**PAGE EXTRACT:**
--------

Sexuality and Gender in India: an interview with Professor Otavio Amaral

by Nahia Onchalo–Meynard

With the late XXth century opening of the West to more progressive ideas and the complexity of the legislation in Asia between western influences, local culture and opposition to current tendencies, the topic remains blurry and unspoken. Through the Asia Pacific Research Circle, Erika Nannette, Alyssia Bouniol, Lise Rivet, Maalavika Hareesh and I are currently working on a research paper targeting those issues, and we were delighted to benefit from the insights of India and gender studies expert Professor Otavio Amaral. This interview will tackle the situation and perception of the LGBTQ+ community in India, with its complexity and cultural richness.

Nahia ONCHALO–MEYNARD : 

  • According to you, does India have a strong LGBTQ+ cultural and historical background?

Otavio AMARAL :

  • There’s an issue in India that’s really controversial especially if you take the nationalist policies and BJP (Bharatiya Janata Party, conservative Indian Party and current Prime Minister Modi’s Party), because they are trying to use the LGBTQ identity as something that is really rooted in India, as something that has been really there for forever. Take the example of the hijras (Ed.:  linked to the western gender qualification of transgender women), usually people qualify as having been there for a long time, even before Christ. It is nature and in the Vedas, you will notice that there is a third gender, a third nature that is neither masculine nor feminine.

But when you see the data and the demographic data that is available, that is mostly colonial. Indeed, before colonialism, we didn’t have such structures for documenting the population of the territory. 

There’s something that has been present in India for a really long time, especially the transgender identity. However, we see that it is not that open. Yes, they have been there, but it has started being documented during the colonization. So we cannot affirm with certitude that they were there before. They most probably were, but this welcoming mindset of their constant presence is not totally accurate or certain. They are like the incarnation of sacred natures or the incarnation of some goddesses, such as Bahuchara Mat, the most important goddess when we refer to hijras. Especially, if you try to go deeper in the analysis of some intellectuals of that time, mostly those who wrote about sexuality and who were trying to interpret the Kama Sutra just after the colonization, they were always trying to impose this dichotomy of feminine and masculine. So when you ask me if the LGBTQ+ culture is present in India, I would say that these people have always existed, as non-normative sexual identities.

But we cannot affirm that India has been welcoming. We can state today that the nationalist policies, especially the BJP discourse, has tried to shape a certain kind of welcoming policy or a welcoming idea of India as something that has been opposed to the West, has been opposed to Christianity, and especially to the criminalization of LGBTQ identities, especially when we speak about the English colonies. But we cannot say that these people have been integrated into society in a harmonious way.

--------

Saved entries
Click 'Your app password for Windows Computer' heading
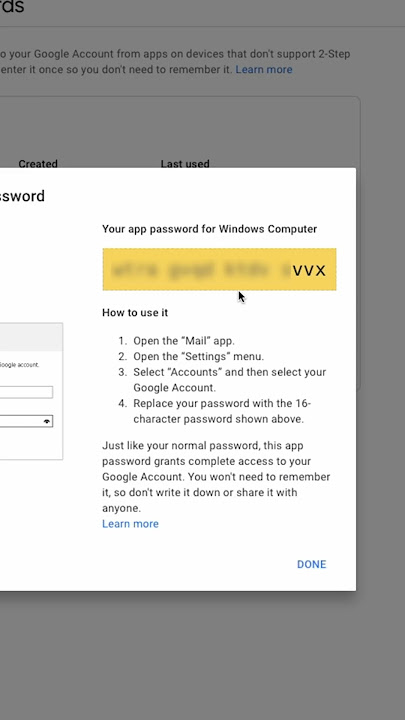Screen dimensions: 405x720 click(x=209, y=229)
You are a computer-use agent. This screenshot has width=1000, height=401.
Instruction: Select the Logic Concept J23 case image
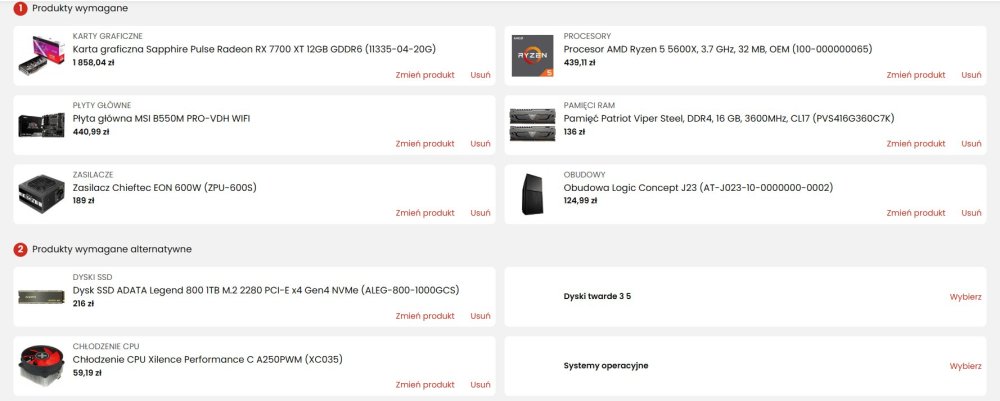[x=533, y=194]
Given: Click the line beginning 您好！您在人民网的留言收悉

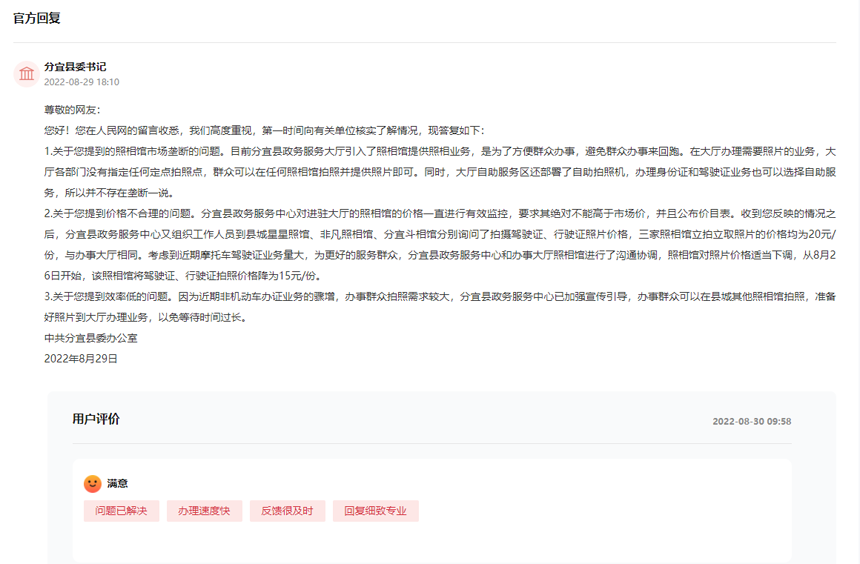Looking at the screenshot, I should tap(264, 130).
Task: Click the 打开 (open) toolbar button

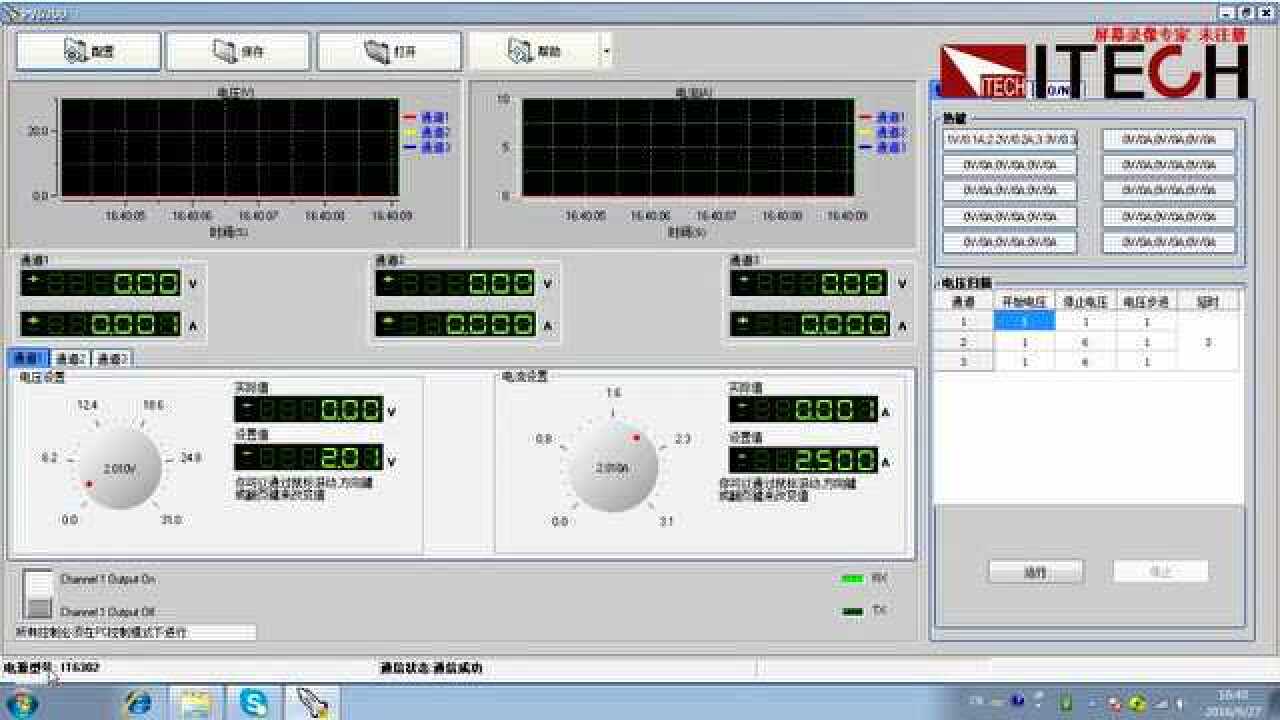Action: [x=390, y=52]
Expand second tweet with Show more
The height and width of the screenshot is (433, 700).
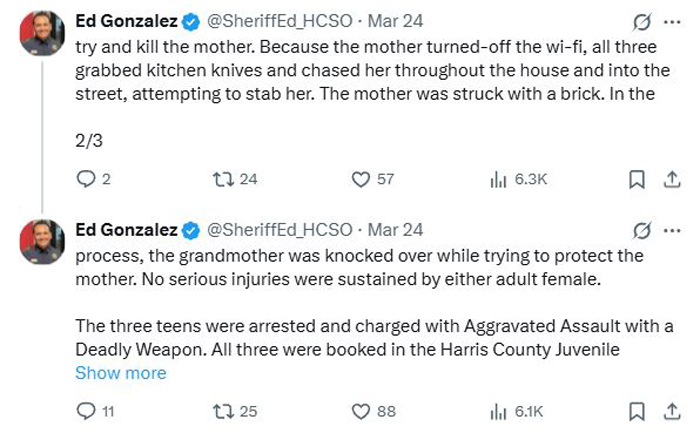[x=121, y=373]
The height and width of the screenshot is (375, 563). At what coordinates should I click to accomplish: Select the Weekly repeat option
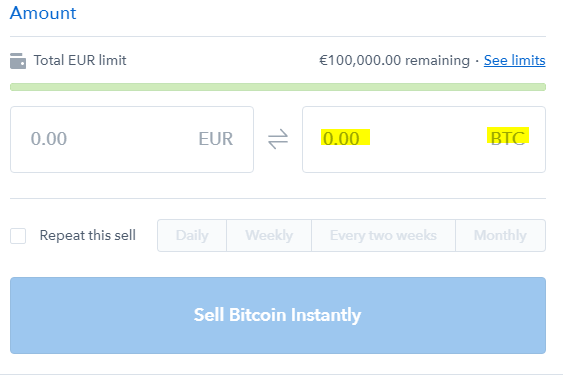pyautogui.click(x=269, y=236)
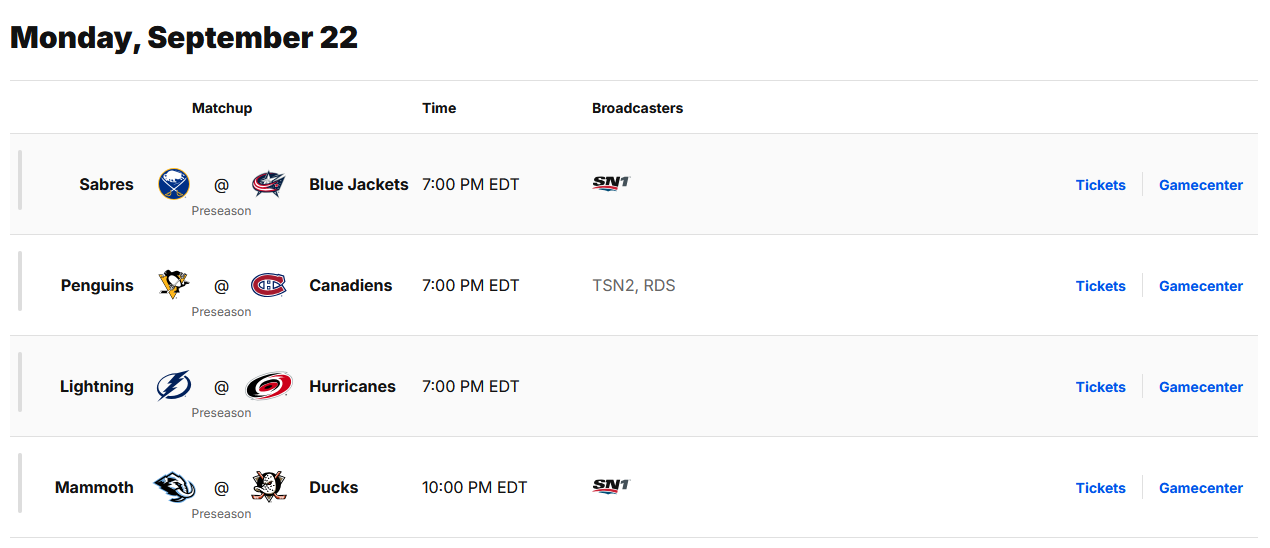This screenshot has height=548, width=1270.
Task: Click SN1 broadcaster logo for Mammoth game
Action: pyautogui.click(x=611, y=486)
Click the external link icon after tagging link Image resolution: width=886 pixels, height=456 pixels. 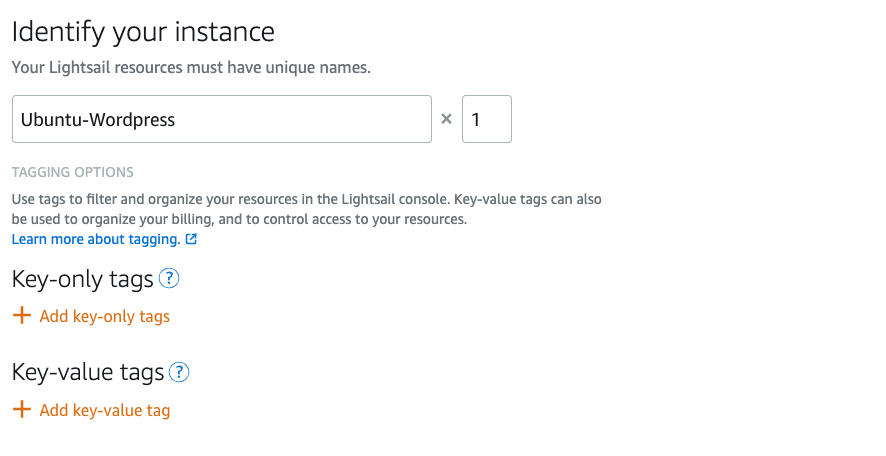click(192, 240)
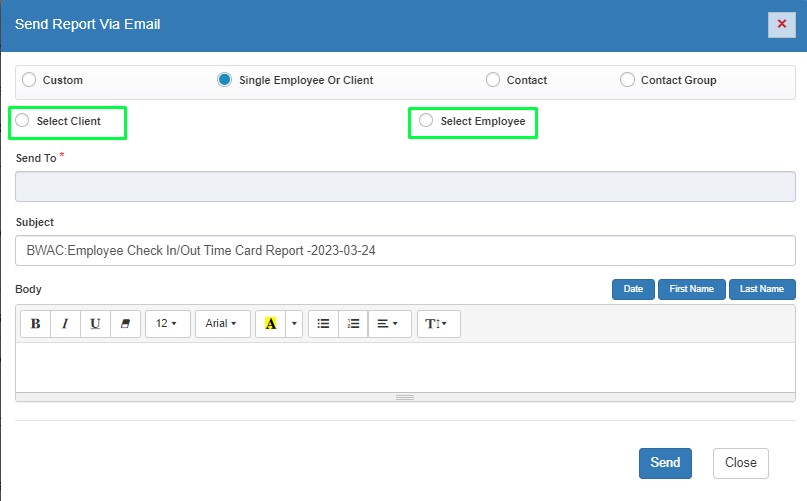Click into the Subject text field

pyautogui.click(x=405, y=251)
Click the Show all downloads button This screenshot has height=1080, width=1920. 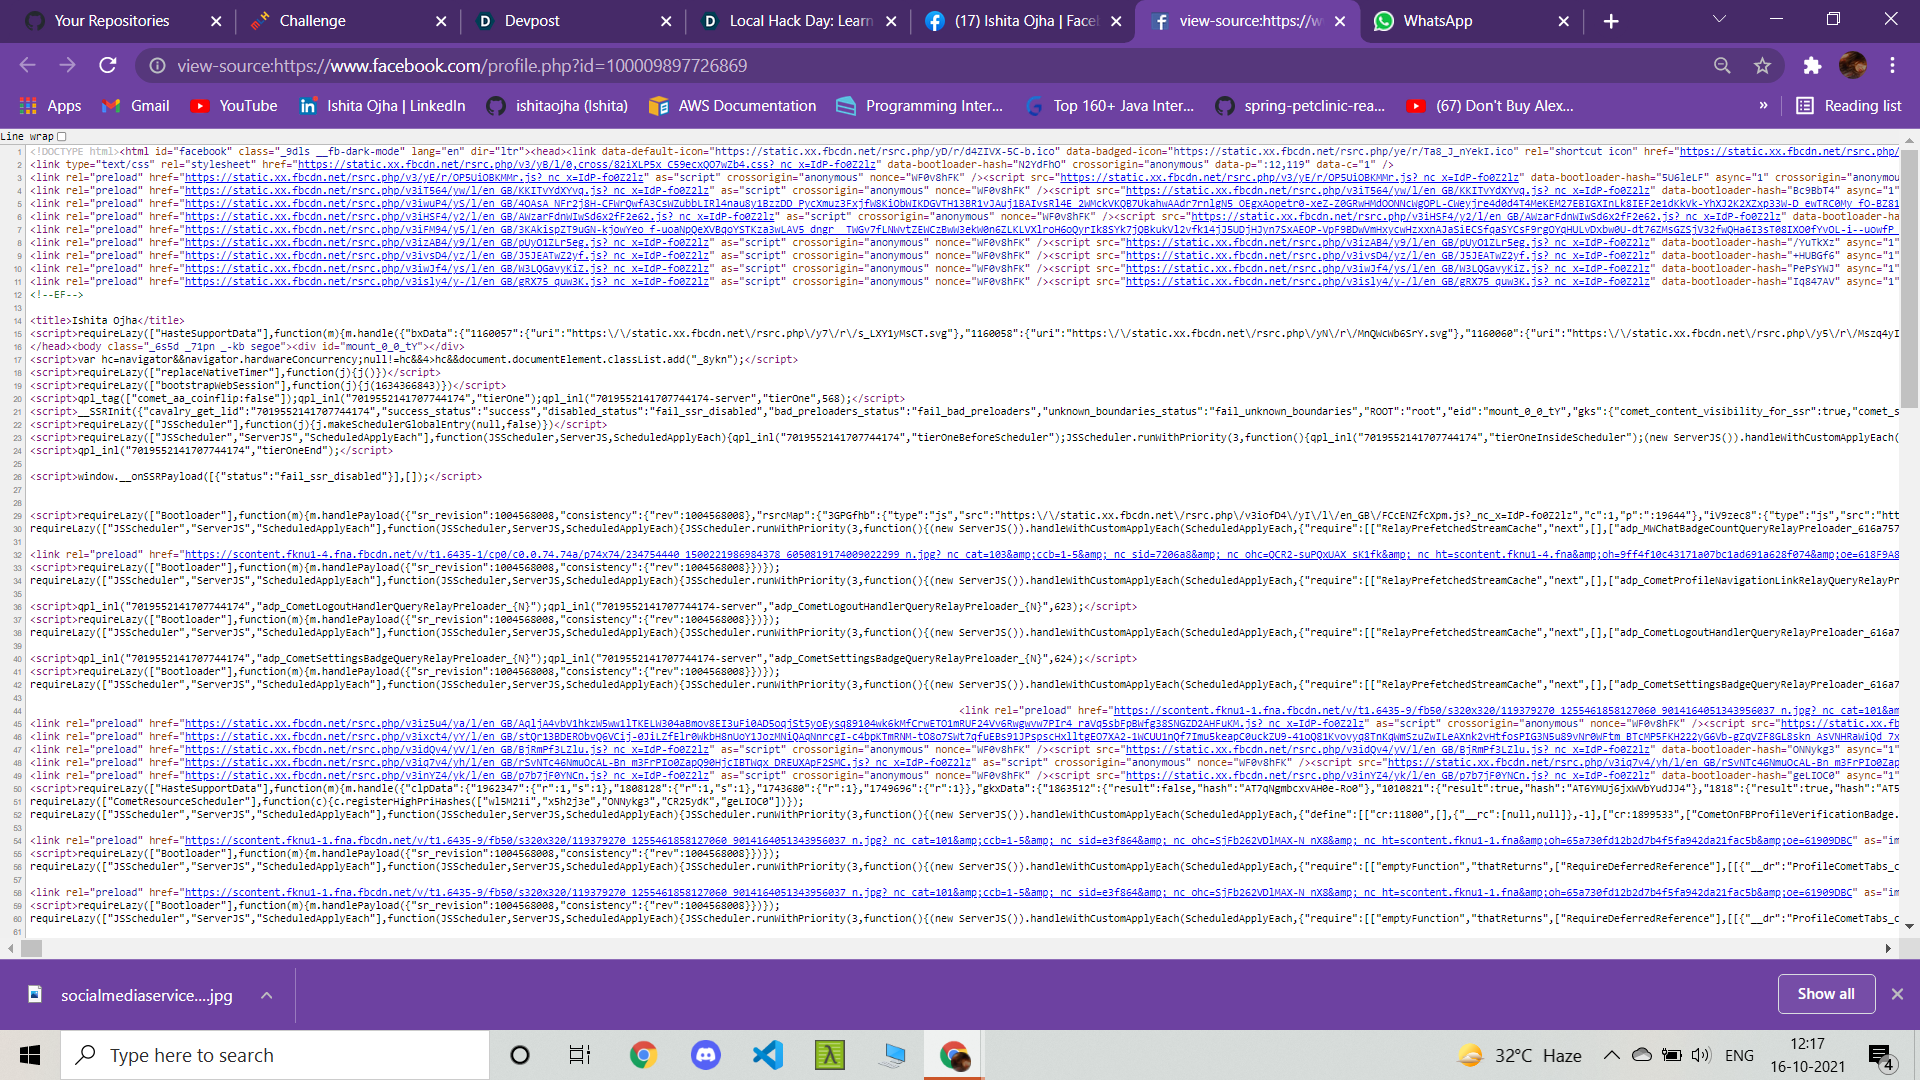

--------

**PROBLEMS:**
[a] In the interview on sexuality and gender in India, which goddess is named as the most important one when referring to hijras?
[b] Carry the interview on sexuality and gender in India further, beginning after its final sentence.
The saved entries are separate material with no connection to the interview.

**THE RESPONSES:**
[a] Bahuchara Mat

[b]
Erika NANNETTE :

  • Can you say the same about sexualities? You thoroughly developed transgender identity and how it possibly was present for a long time in India, but is it also true for sexualities?

Otavio AMARAL : 

  • I think sexuality would be different, and especially in India. We still witness a taboo, because sexuality has always been approached through the perspective of reproduction or natality; not, for example, the right for women to have access to abortion. So the question of sexuality is not the same as gender, but it has really been silenced, and it is still really taboo in India. So we cannot say that the non-LGBTQ sexualities have existed.

The thing that we can try to understand is the hijra and the third gender, and it means feminine transgenders, transgender women, as we would say in the West. They have been; we can try to understand their presence throughout Indian history, but we cannot say that sexuality is something that has been really there. Probably, yes, but we cannot say that it has been there.

And sometimes people say: “but in the Kama Sutra, there are some positions that are not addressed to the normal intercourse.” But this is the exception, so we cannot say that it is a main element that is important and that we can take as an example of acceptability or not in India.

So I have an impression that, yes, we have tried to say that marginalization, criminalization of non-normative sexualities have been implemented by colonizers, but it has always been there. The patriarchy has always been in the Indian social structure, especially when you see the Vedas and the sacred. We cannot use the example of the Kama Sutra or some other texts or some other religious movements as the tantra and say that it has an image of a certain kind of acceptability or tolerance. We cannot use those elements to claim that India is the example.

Nahia O.–M. :

  • As you said that the BJP tried to oppose India to the West, would you say in that perspective that it is integrating the diversity of Indian sexuality to their ideas, or on the contrary, that they are opposing it?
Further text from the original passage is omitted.